**Records shown**
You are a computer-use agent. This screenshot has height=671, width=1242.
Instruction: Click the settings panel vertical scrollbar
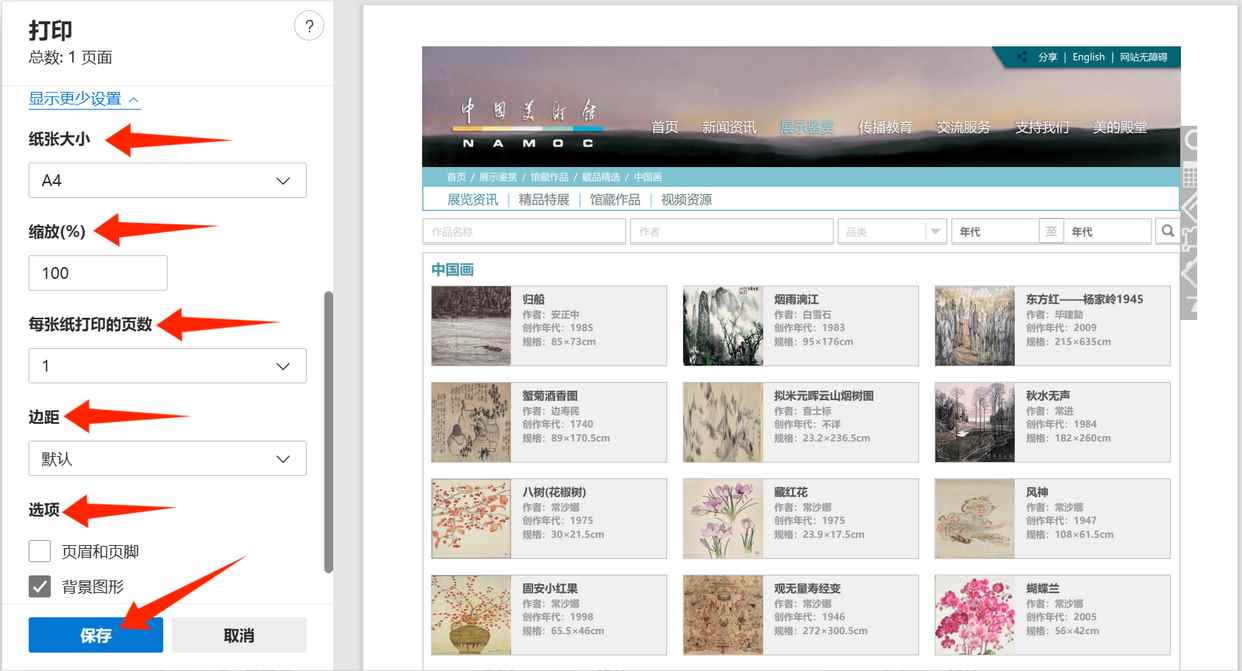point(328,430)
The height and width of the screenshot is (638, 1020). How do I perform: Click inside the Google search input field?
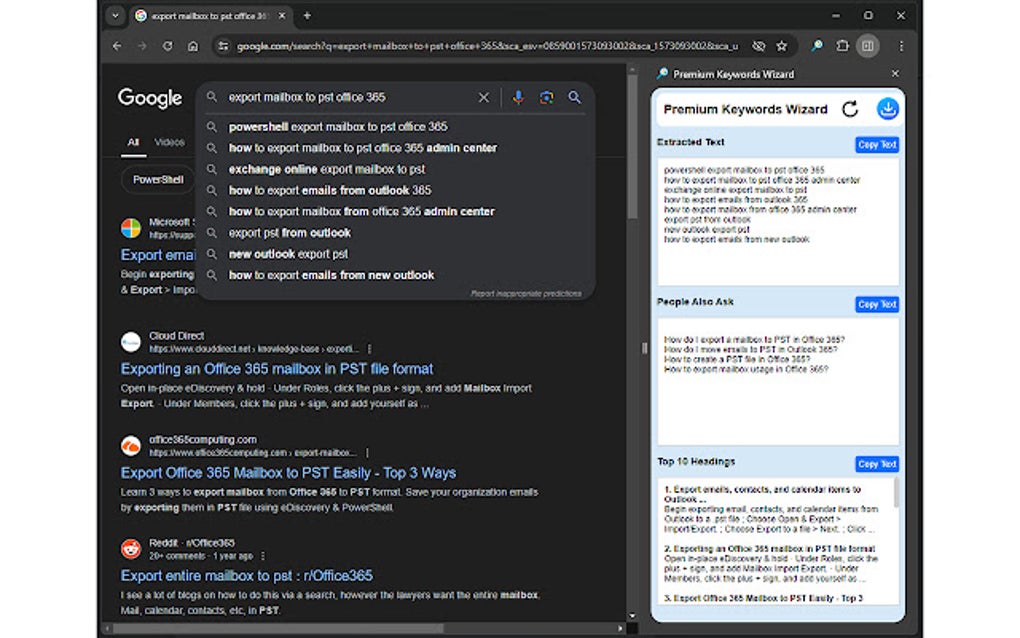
==
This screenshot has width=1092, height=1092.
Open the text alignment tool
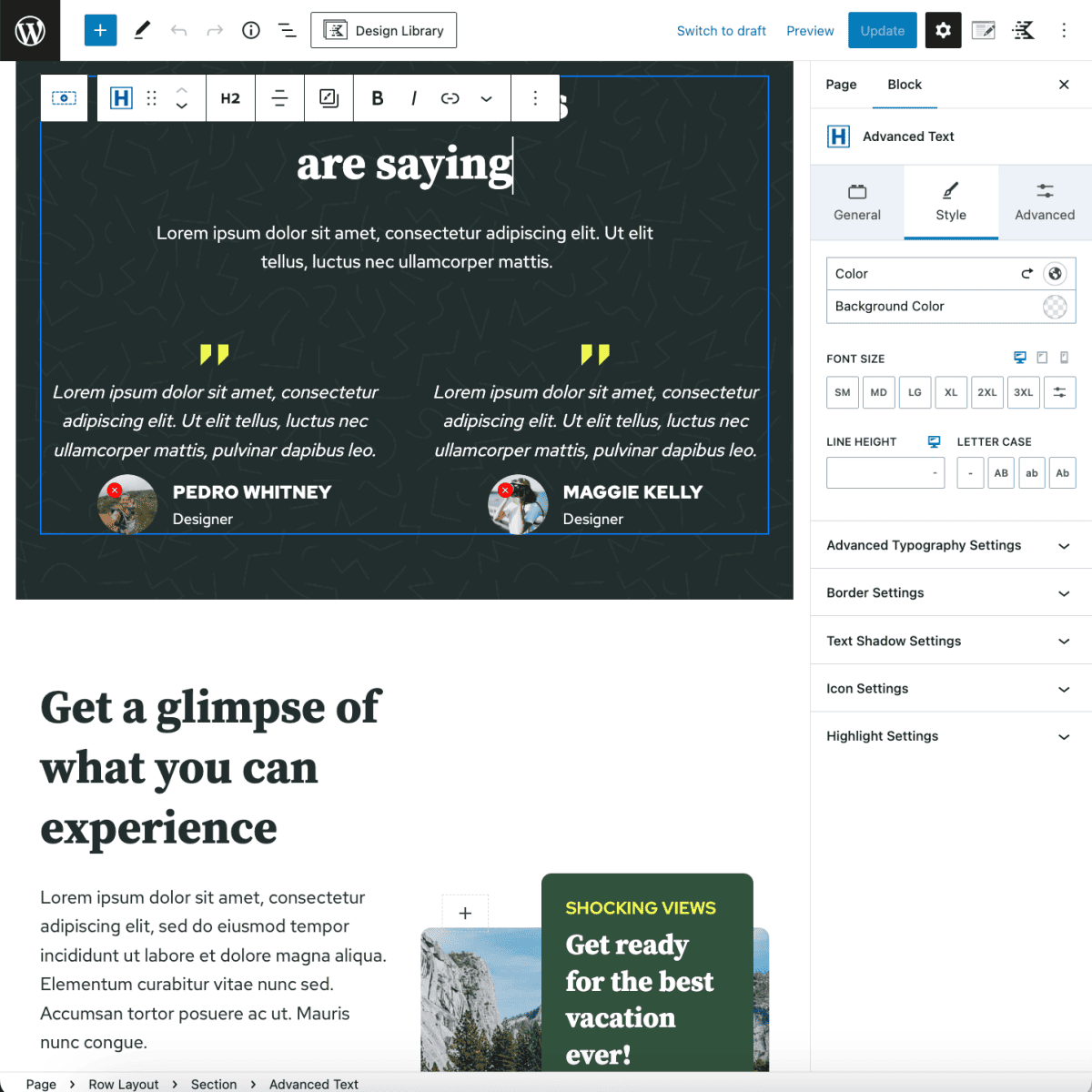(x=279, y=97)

**Exercise requirements**
Only one stretch of the material above is wanted: the line containing "You are a computer-use" through the line containing "The height and". Restate it word for word, minus the pictures.

**Written answer**
You are a computer-use agent. This screenshot has height=671, width=1242.
Instruction: Click the settings panel vertical scrollbar
point(328,430)
The height and width of the screenshot is (638, 1020). How do I perform: Click inside the Google search input field?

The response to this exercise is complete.